Images do not belong in the copy. Retype all the entries below exactly.

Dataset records
>>>
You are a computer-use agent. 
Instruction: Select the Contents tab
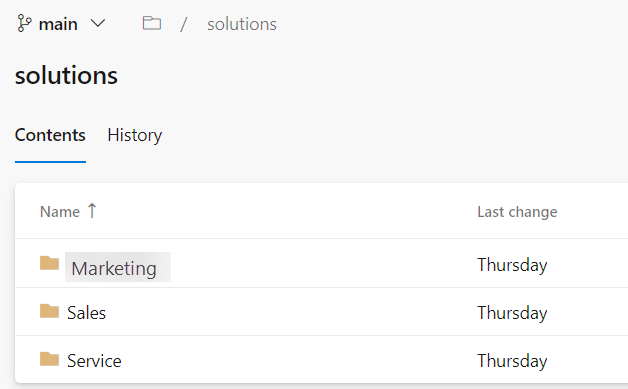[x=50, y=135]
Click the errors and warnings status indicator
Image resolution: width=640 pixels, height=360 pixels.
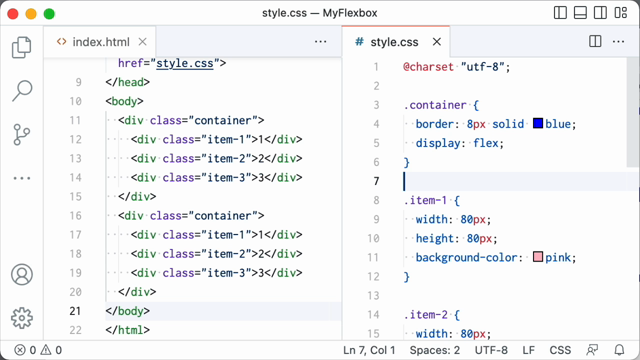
<<<
**Problem solution**
You are a computer-use agent. 
Instruction: Select the Contents tab
[x=50, y=135]
Click the errors and warnings status indicator
Image resolution: width=640 pixels, height=360 pixels.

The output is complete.